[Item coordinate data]
==========

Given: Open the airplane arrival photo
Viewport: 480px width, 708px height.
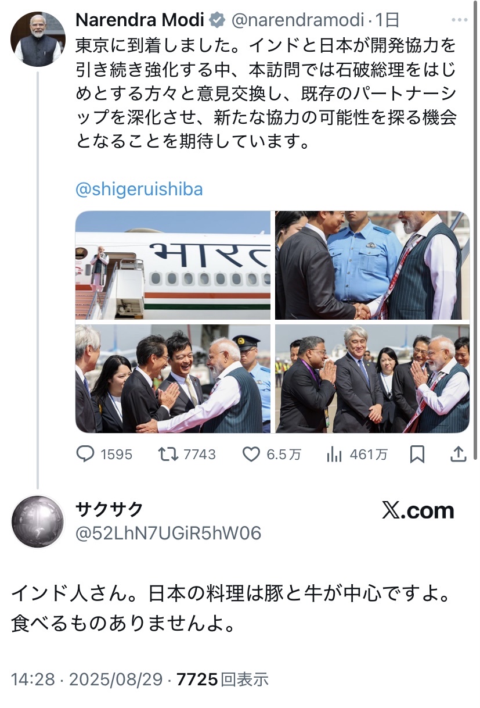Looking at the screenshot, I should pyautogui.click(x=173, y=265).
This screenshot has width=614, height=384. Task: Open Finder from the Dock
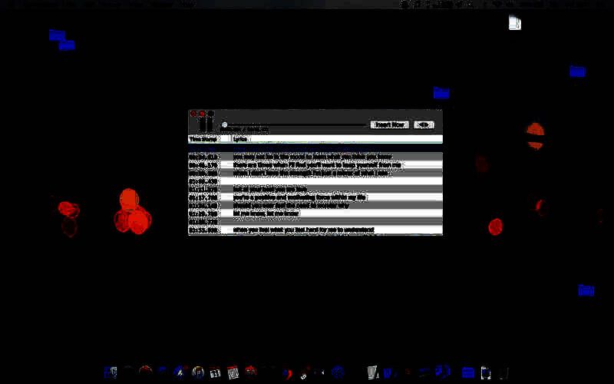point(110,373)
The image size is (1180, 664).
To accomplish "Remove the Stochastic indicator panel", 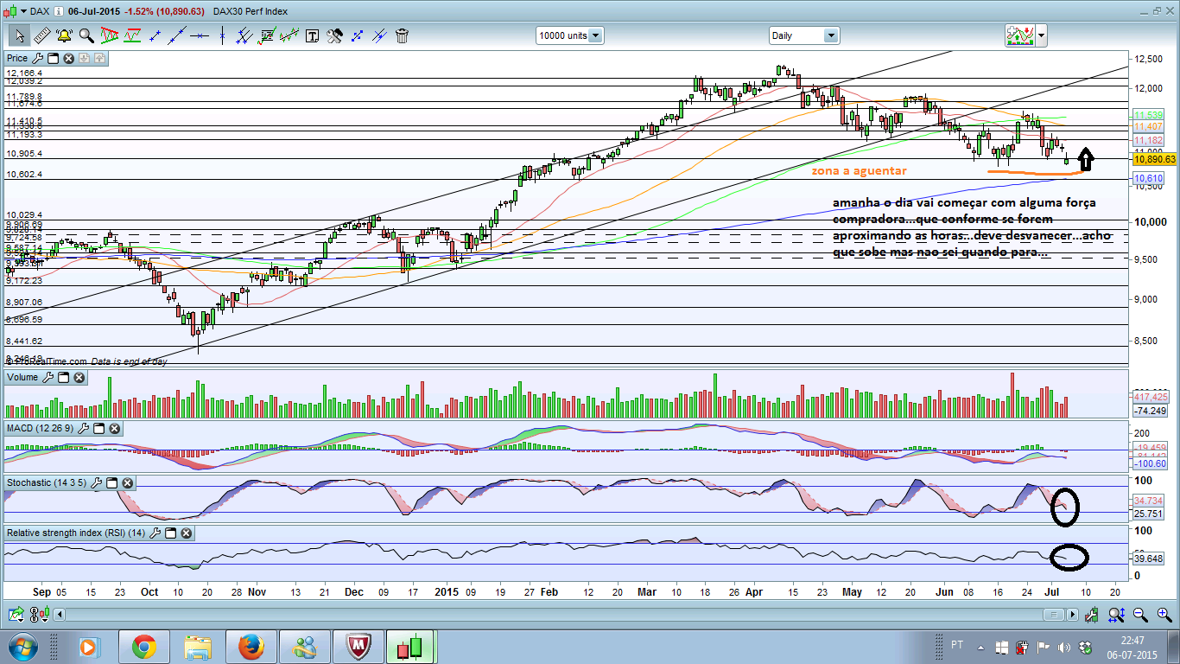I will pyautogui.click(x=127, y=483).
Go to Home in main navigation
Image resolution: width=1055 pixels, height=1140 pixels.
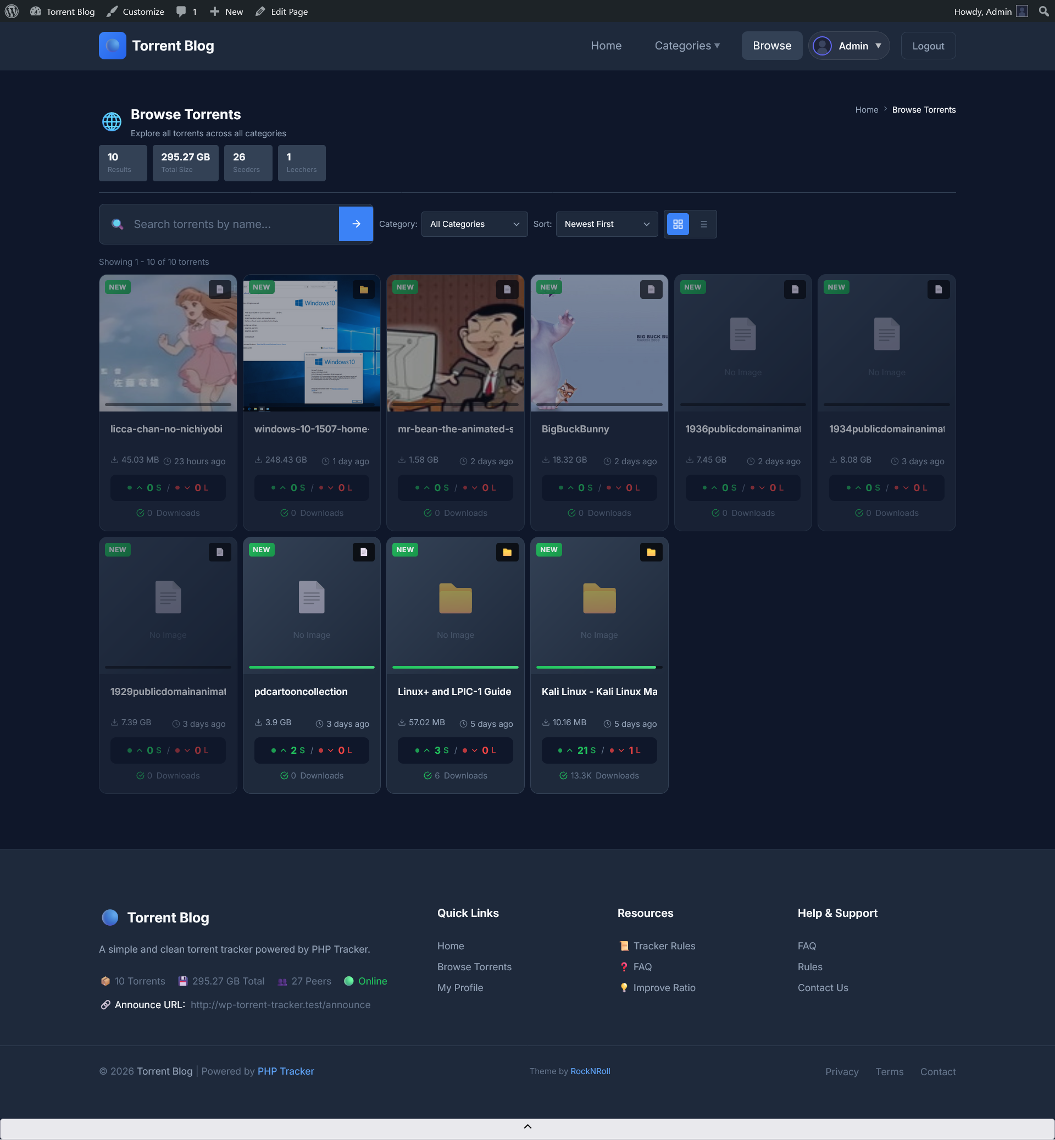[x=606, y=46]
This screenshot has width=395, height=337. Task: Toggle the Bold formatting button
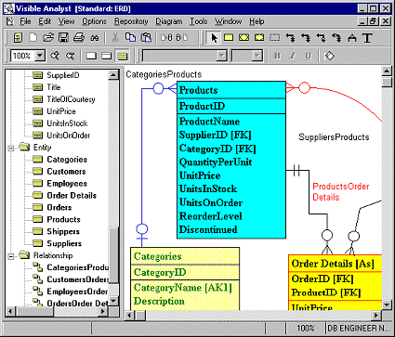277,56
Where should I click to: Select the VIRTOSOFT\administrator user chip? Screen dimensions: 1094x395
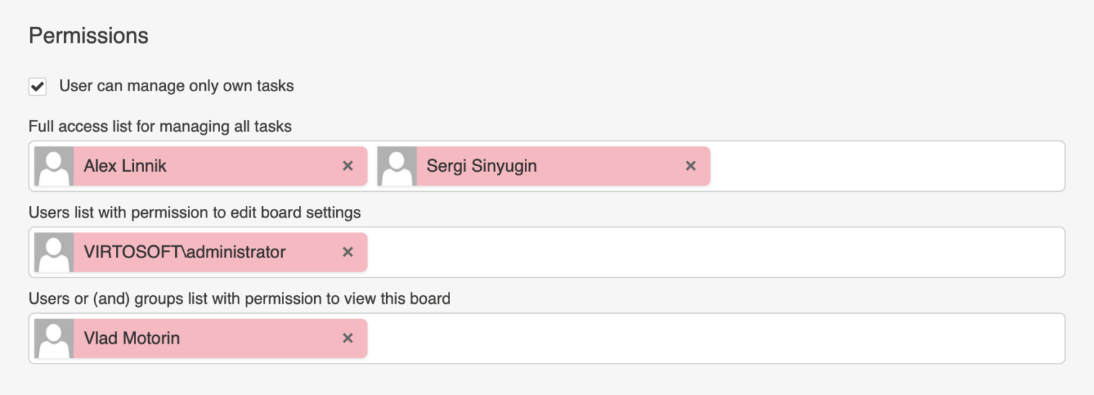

==========

Task details:
Format the stretch of the listing from its beginning through the line containing "point(110,373)" as a numbered list, omitting any blank lines. Leave the pictures out of the answer.

Answer for this exercise:
1. Given: Open the airplane arrival photo
2. Viewport: 480px width, 708px height.
3. Looking at the screenshot, I should pyautogui.click(x=173, y=265).
4. This screenshot has width=614, height=384. Task: Open Finder from the Dock
5. point(110,373)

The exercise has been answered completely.